Na segunda, a comunicação ocorre sempre que o movimento expressivo de um indivíduo atua sobre outro na qualidade de sinal libertador da resposta deste último. Por exemplo, o bocejo em companhia contagia os outros e os induz a bocejar ou o rugido do leão induz uma resposta de amedrontamento em seu oponente.
A linguagem humana, apesar de compartilhar essas funções inferiores com a linguagem dos outros organismos, tem ainda, segundo Bühler e Popper, a função superior descritiva. O homem descreve diversos fenômenos, desde de estados de coisas até argumentos e teorias de outros homens.
É através dessa função que emerge a possibilidade de descrições que correspondam ou não aos fatos, ou seja, que sejam ou não verdadeiras. A idéia reguladora que atua aqui é a idéia de verdade. Sendo possível ao homem contar histórias falsas, enganar seus semelhantes, nasceu cedo a necessidade de critérios pelos quais determinar a verdade, a correspondência com os fatos, das descrições alheias.
A partir dessa necessidade nasceu outra função superior (um acréscimo popperiano à teoria de Bühler), a saber, a função argumentativa da linguagem humana. Intimamente ligada às descrições, a função argumentativa é o passo determinante no surgimento do mundo 3.
Na argumentação, as descrições, as teorias e hipóteses são avaliadas em seu conteúdo objetivo. A postura crítica se torna possível somente na função argumentativa onde a idéia de validade dos argumentos surge como idéia reguladora.
Certamente, as funções inferiores estão presentes mesmo quando fatos são descritos e argumentos avaliados. Numa palestra não se pode evitar que o palestrante expresse seus estados fisiológicos ou que comunique sentimentos aos ouvintes que liberarão certos tipos de respostas.
Contudo, a descrição feita pelo palestrante vai ser avaliada segundo critérios de verdade e validade, ou seja, segundo um objeto do mundo 3. Não se pode rejeitar uma teoria simplesmente por que o seu proponente expressa medo em sua explanação e seus ouvintes têm sensações de antipatia ao ouví-lo. O que importa é a verdade da teoria, se ela é uma descrição correta dos fatos que pretende descrever, e se seus argumentos são válidos e convincentes.

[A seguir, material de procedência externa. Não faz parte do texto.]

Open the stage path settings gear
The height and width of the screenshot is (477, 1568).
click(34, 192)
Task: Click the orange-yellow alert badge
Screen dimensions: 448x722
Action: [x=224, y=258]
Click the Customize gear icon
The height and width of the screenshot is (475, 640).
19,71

A linguagem humana, no mundo 3 ultrapassa as linguagens dos animais e torna possível a postura crítica que deve caracterizar a racionalidade. Dessa forma, é possível distinguir o conhecimento puramente subjetivo e o conhecimento objetivo.

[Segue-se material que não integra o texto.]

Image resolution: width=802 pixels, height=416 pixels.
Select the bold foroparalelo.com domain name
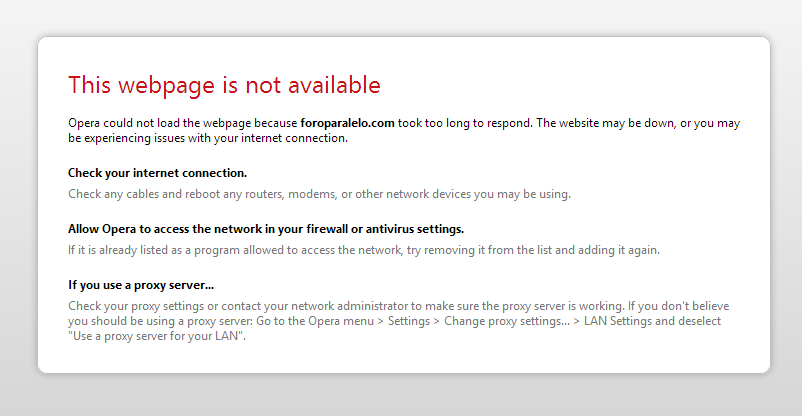coord(347,123)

O primeiro se constituirá basicamente de conhecimento disposicional, pois o que queremos dizer quando afirmamos que alguém sabe cálculo diferencial ou sabe o nome da rainha da Inglaterra é que a referida pessoa têm a tendência ou disposição de fazer os cálculos adequadamente quando solicitada ou responder “Elizabeth II” quando questionada.
O conhecimento objetivo, ao contrário, não se liga a disposições e estados mentais de qualquer sujeito. Ele se compõe das situações de problemas, das soluções e teorias verdadeiras e falsas, dos argumentos válidos e inválidos considerados como tais em seu conteúdo informativo e suas relações lógicas.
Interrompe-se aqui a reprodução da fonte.